The following are characteristics of the affinity rules:
- write more expressive rules
- preference rules (instead of hard rules)
- base rules on other pods labels (not just the node labels)
There are two types of affinity:
- Node affinity/anti-affinity
- Pod affinity/anti-affinity
Node affinity/anti-affinity
As with labels, Node affinity is a set of rules the scheduler follow to decide where a Pod should be scheduled.
It's based on labels applied to a node. Now, the question is, how is this different from the nodeSelector
manner that we've used in the previous example?
What the rule in the Pod spec is saying, is the requirement is to schedule the pod on a node that has a env=dev
key-value pair.
If we look at our cluster, we can see that only two nodes are likely to become candidates.
Now, in the Pod spec, it's also specified that the preferred node instance type is t2.medium
(picked from EC2 AWS instance type list for this simple purpose).

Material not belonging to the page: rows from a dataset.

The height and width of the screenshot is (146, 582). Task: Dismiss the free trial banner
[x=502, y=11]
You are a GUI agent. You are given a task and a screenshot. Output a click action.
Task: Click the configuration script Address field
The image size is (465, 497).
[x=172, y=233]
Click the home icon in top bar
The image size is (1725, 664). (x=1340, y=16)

The following diagram illustrates the scenario described. If the worker node called n-2
has enough resources and no constraints, the Pod will most likely be scheduled on this node.

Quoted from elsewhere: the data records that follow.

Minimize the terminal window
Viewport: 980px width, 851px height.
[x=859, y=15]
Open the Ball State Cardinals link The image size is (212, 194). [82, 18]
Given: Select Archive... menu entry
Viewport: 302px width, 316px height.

An important thing to remember is, it's not guaranteed that the kube-scheduler
will schedule the pod on n-2
node, actually the Pod could end up on a worker node called n-1
.
Worker node n-3
will never be considered as an alternative to host our Pod since it doesn't match env=dev
label in out matchExpressions
.
Type of rules
- required
<requiredDuringSchedulingIgnoredDuringExecution>
: This rule will be enforced. If the rule cannot be met, the Pod will NOT be scheduled. - preferred <
preferredDuringSchedulingIgnoredDuringExecution>
: the scheduler will try to apply the rule, but it's not guaranteed and the Pod WILL BE scheduled on another node if the rule cannot be enforced.

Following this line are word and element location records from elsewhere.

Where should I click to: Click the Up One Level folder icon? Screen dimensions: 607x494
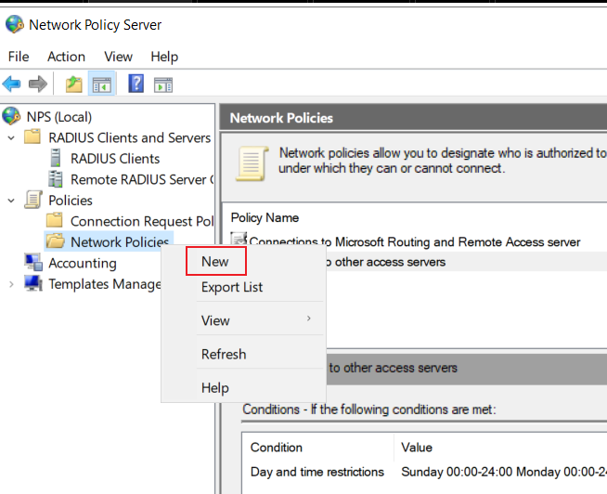[x=73, y=84]
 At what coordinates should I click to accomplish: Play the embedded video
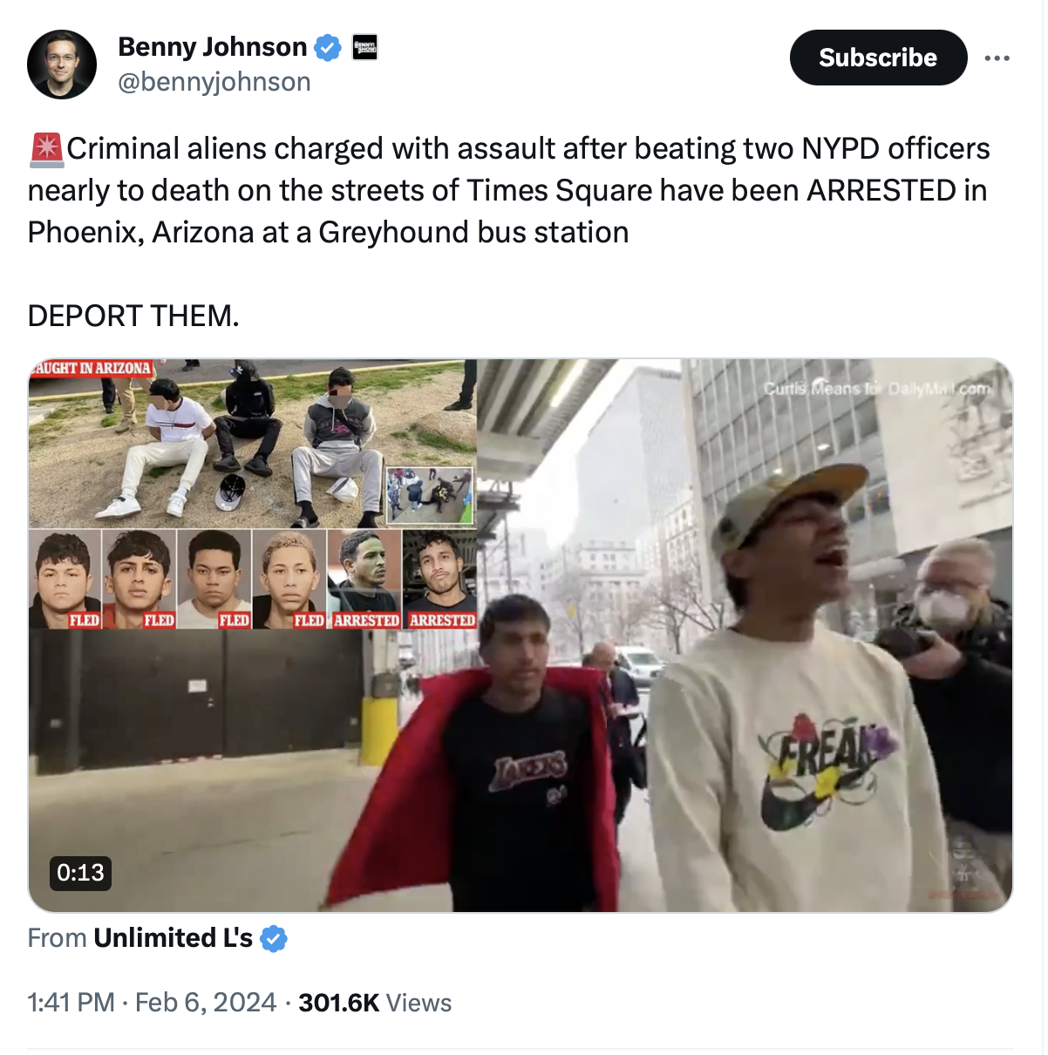coord(521,636)
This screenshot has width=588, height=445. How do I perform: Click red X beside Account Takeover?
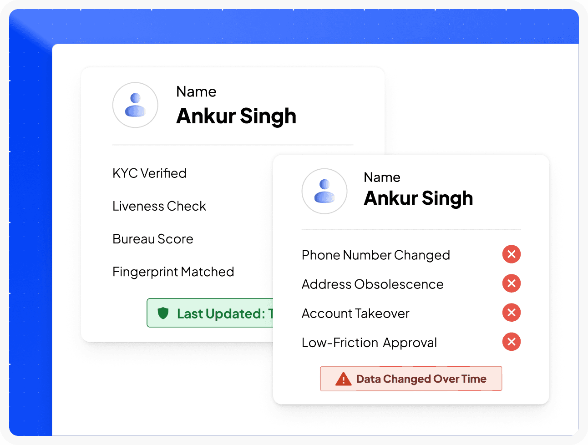click(x=512, y=313)
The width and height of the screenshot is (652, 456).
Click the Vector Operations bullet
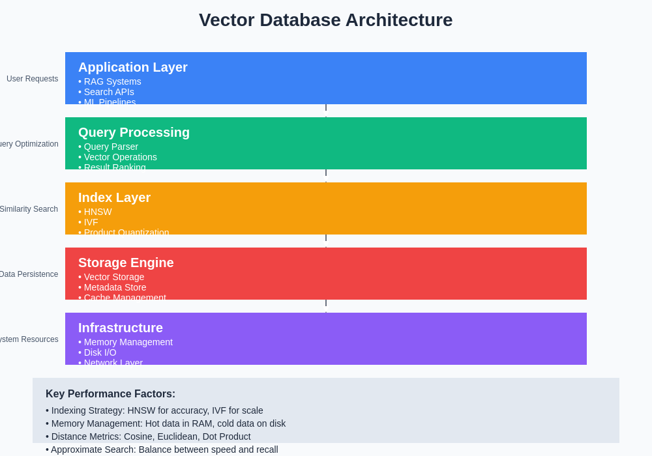pos(120,157)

The required rule is the so-called hard rule and the condition must be met before the Pod gets scheduled.
The preferred is the so-called soft rule, which means it will only schedule the Pod if possible, but not guaranteed. In case no node can meet the requirement, the Pod will be scheduled on another node.
To understand the preferred rule better, imagine that you want to schedule a Pod to a less expensive node type. The application running in that Pod is not requiring extensive resources in terms of CPU and Memory. But it has to run somewhere....so you may add a rule saying that the preferred node type is a spot instance or something very cheap. If the node type specified is not available, the Pod can be scheduled on any other node type. So the scheduler will never guarantee that the Pod gets scheduled on your preferred choice, but that could be totally fine. By doing so, the chances are greater that the Pod gets scheduled fairly quickly.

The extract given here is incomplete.